Parks’ refusal on Dec. 1, 1955, to obey the laws requiring segregated seating on public buses in Montgomery, Ala., was part of a systematic pattern of resistance by African American women. Her subsequent arrest, booking and imprisonment sparked the community-wide organizing of, and participation in, the Montgomery Bus Boycott that projected Dr. Martin Luther King Jr. into the national and international spotlight.
The theme of the committee’s memorial program, “I Was Tired of Discrimination,” is taken from Parks’ comment that her resistance to giving up her seat to a white passenger on that fateful day in December was not a matter of her being physically tired from her daily work, but due to her exhaustion from being treated as a second-class citizen.

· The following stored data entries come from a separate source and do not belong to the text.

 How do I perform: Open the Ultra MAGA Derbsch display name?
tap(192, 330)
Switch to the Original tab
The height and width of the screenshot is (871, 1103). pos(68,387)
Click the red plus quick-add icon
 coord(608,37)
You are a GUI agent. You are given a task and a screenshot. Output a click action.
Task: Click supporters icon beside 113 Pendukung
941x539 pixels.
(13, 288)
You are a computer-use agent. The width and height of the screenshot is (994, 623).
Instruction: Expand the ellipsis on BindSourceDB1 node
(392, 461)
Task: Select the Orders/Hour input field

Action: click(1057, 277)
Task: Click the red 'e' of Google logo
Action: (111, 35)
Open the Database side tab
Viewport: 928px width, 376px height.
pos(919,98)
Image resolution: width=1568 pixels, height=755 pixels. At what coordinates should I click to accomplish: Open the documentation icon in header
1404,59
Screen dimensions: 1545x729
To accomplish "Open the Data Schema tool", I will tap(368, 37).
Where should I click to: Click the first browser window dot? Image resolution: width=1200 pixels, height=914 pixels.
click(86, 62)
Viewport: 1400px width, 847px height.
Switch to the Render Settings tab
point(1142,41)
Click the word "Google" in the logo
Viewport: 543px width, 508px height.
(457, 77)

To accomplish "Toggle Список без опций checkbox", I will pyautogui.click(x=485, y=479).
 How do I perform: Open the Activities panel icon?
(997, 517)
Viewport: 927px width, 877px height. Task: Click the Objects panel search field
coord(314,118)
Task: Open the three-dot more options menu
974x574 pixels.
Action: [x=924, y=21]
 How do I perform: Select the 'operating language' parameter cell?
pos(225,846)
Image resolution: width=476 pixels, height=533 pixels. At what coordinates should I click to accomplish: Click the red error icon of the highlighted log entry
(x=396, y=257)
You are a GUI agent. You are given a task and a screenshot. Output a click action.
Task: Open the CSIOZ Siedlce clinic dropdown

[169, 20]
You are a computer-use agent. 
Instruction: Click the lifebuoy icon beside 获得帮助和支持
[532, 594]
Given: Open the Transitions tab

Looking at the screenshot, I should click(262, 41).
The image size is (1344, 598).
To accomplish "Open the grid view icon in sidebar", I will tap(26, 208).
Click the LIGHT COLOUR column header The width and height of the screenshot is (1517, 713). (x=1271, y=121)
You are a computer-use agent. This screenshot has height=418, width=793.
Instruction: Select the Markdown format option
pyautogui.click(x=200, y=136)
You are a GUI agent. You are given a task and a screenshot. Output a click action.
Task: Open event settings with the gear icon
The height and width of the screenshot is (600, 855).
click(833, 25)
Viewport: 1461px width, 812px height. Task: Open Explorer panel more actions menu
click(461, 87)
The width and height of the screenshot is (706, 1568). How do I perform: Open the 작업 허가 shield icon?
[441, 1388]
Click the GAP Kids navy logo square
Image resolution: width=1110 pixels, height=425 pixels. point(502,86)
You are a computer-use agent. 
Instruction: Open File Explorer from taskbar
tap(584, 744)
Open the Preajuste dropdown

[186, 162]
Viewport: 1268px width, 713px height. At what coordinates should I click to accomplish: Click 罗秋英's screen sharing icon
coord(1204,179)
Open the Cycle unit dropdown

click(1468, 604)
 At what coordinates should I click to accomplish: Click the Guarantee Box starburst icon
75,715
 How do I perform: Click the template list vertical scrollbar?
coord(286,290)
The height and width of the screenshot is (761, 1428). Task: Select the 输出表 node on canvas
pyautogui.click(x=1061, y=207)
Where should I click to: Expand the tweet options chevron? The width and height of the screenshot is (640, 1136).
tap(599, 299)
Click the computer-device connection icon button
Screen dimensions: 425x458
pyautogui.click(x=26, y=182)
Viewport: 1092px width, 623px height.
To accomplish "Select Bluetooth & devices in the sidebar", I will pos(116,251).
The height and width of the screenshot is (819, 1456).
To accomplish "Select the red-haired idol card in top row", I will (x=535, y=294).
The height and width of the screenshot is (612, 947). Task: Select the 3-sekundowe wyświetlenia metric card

“Fifty years ago, her courageous act of civil disobedience asked America to be faithful to its promises to all its citizens,” said Bates President Elaine Tuttle Hansen in an e-mail message sent to the Bates community earlier this week. To join in the nation’s memorial, the Bates flag flew at half-staff on Wednesday.
Members of all sectors of the Bates and Lewiston community were invited to offer their comments, perspectives and eulogies to Parks, and all contributed to a program that included prayer,original essays and poetry, as well as music and a slide show of images from Parks’ life.